At the time of writing, PlayStation Now costs £12.99 per month in the UK, which isn't that much if you want to catch up on a few exclusive within a small time period but a significant price if you want to continue to use the service each month. I imagine a lot of PC gamers would be more interested in this service if the price was reduced, perhaps to £8 a month or so.

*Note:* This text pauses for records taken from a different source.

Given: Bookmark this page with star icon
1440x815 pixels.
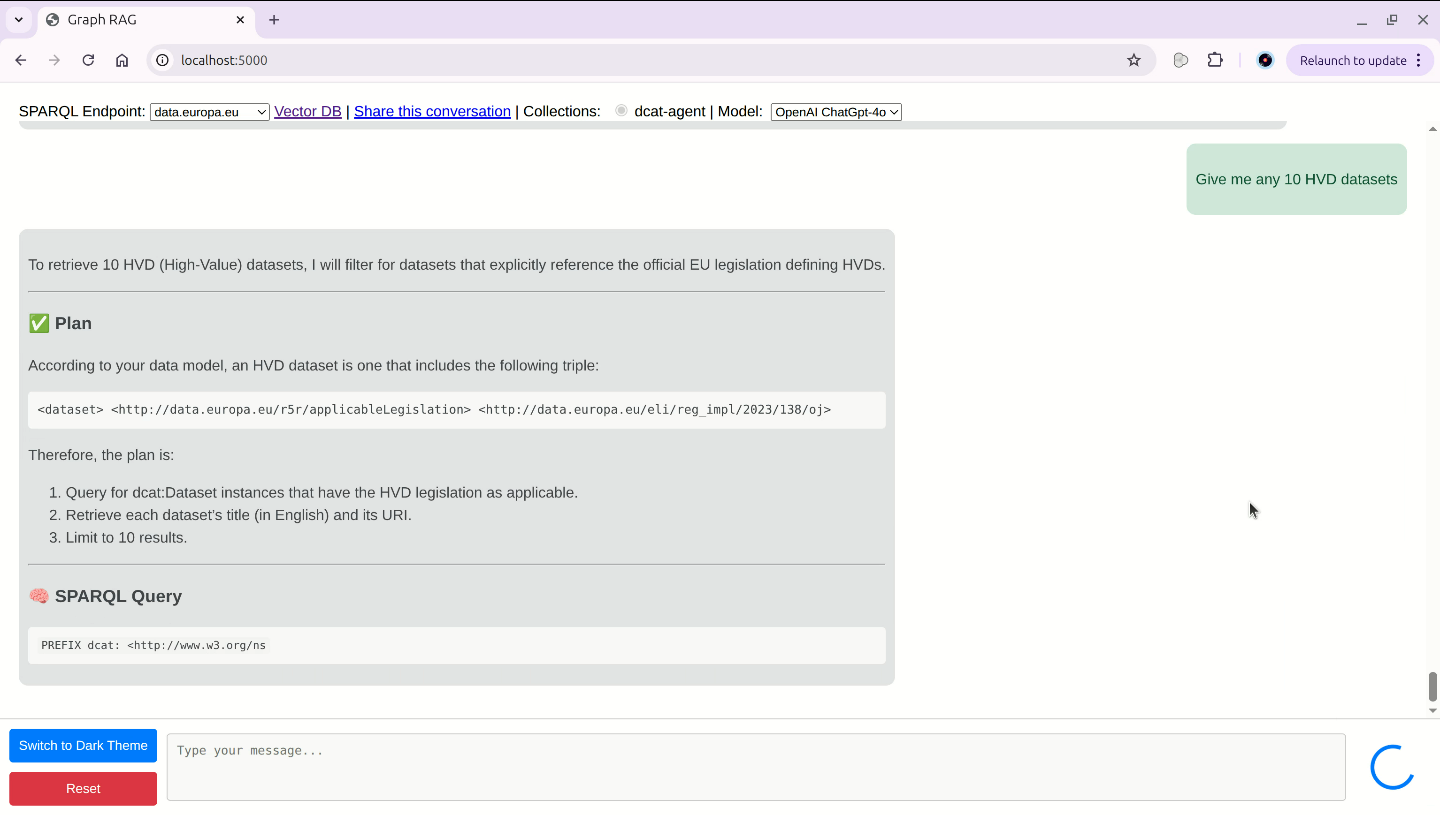Looking at the screenshot, I should (1133, 60).
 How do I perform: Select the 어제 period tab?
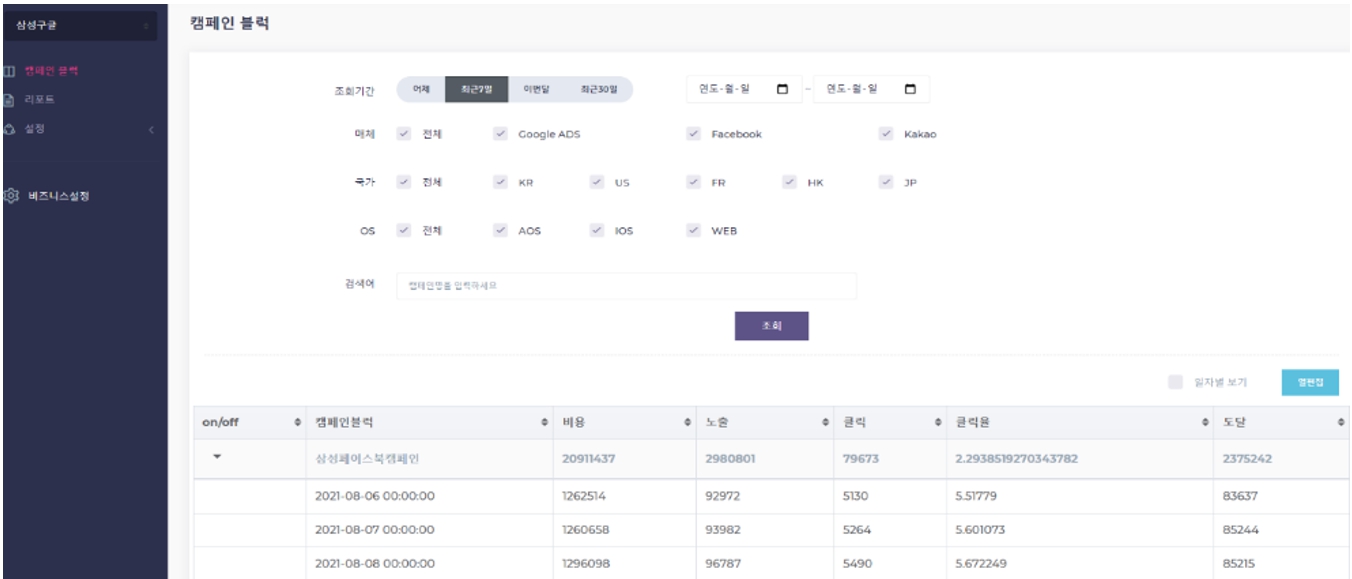pyautogui.click(x=421, y=89)
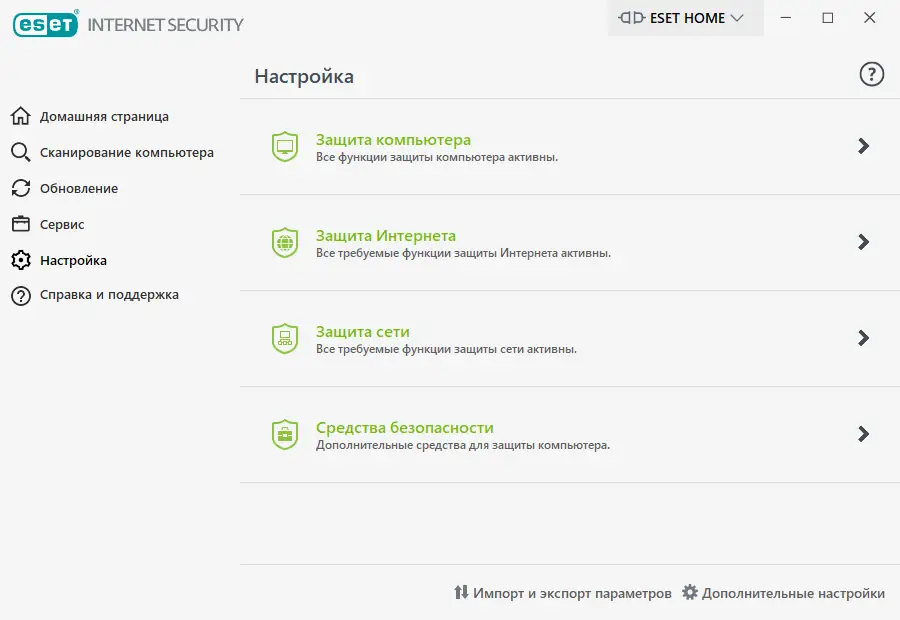Click the question mark icon beside Справка и поддержка
The width and height of the screenshot is (900, 620).
(23, 295)
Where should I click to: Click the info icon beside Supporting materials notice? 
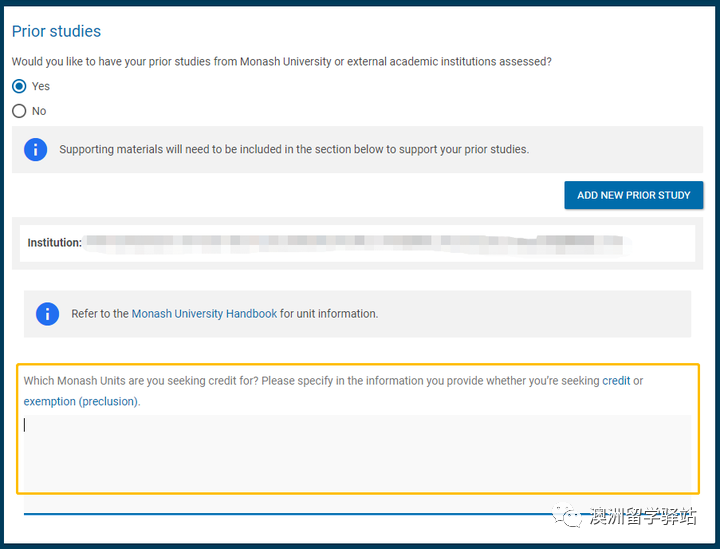[36, 150]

Source: PS4 Games have been added to Sony's PlayStation Now Service | Software | OC3D News


----------



## gagan_kumar (Jul 7, 2017)

I tried registering for a trial, but it seems doesn't work in India

Sent from my Le X821 using Tapatalk


----------



## Antonio94 (Jul 10, 2017)

bssunilreddy said:


> Hai,
> 
> *PS4 Games have been added to Sony's PlayStation Now Service
> *
> ...



I think I agree, most of these games aren't interesting, atleast to my taste. The only game piques my interest is Darksider 2 but I've already played it on PC.
Would love to see Red Dead Redemption, it had so much praises and sadly I didn't have chance to play it during its release.


----------